INFORMATION SHOWN section start

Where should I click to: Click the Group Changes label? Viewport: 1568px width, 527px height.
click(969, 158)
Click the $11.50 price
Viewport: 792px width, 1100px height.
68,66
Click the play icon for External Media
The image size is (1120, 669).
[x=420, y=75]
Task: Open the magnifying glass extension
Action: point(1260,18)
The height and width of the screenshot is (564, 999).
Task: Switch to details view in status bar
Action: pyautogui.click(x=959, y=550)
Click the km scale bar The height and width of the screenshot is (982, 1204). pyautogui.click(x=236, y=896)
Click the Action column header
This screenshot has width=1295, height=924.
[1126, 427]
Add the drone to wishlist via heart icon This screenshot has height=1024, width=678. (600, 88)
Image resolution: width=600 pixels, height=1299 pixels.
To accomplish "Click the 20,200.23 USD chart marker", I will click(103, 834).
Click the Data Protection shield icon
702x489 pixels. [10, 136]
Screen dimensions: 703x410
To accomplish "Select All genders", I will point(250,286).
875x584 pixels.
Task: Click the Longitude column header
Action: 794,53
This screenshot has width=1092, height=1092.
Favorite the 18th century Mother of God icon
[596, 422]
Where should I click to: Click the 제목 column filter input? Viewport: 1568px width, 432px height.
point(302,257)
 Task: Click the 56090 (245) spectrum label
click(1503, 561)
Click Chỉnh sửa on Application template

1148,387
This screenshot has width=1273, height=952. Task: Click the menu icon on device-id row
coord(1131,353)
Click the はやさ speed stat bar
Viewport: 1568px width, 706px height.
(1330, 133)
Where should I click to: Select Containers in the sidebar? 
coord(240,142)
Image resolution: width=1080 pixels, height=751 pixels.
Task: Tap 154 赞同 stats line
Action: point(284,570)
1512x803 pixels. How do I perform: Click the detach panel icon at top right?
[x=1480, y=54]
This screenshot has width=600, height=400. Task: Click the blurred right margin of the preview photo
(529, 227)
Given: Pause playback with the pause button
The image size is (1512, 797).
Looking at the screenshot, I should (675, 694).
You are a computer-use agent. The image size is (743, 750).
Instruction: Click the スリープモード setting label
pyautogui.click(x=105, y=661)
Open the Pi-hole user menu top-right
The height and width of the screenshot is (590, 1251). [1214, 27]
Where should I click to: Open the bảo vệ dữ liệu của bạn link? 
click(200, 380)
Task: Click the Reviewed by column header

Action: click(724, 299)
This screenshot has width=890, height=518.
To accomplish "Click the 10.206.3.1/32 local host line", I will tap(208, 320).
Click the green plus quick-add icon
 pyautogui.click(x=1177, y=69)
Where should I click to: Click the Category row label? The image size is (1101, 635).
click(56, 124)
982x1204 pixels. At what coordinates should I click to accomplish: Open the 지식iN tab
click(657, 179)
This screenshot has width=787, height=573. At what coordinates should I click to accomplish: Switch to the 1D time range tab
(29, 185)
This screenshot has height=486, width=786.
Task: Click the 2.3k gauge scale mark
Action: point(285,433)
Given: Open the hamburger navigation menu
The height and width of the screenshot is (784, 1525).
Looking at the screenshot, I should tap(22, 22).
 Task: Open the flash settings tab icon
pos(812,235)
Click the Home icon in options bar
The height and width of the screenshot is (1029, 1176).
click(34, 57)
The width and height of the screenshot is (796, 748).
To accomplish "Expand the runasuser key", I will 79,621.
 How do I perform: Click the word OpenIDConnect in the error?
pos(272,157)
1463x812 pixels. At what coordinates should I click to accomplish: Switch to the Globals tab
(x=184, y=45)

INFORMATION SHOWN section end

▸ **EXERCISE INSTRUCTIONS**
When copying the data above, please keep exactly the lines from its first line through the line with "Click the play icon for External Media", both ends included, and drop the rest.

▸ **EXERCISE OUTPUT**
Where should I click to: Click the Group Changes label? Viewport: 1568px width, 527px height.
click(969, 158)
Click the $11.50 price
Viewport: 792px width, 1100px height.
68,66
Click the play icon for External Media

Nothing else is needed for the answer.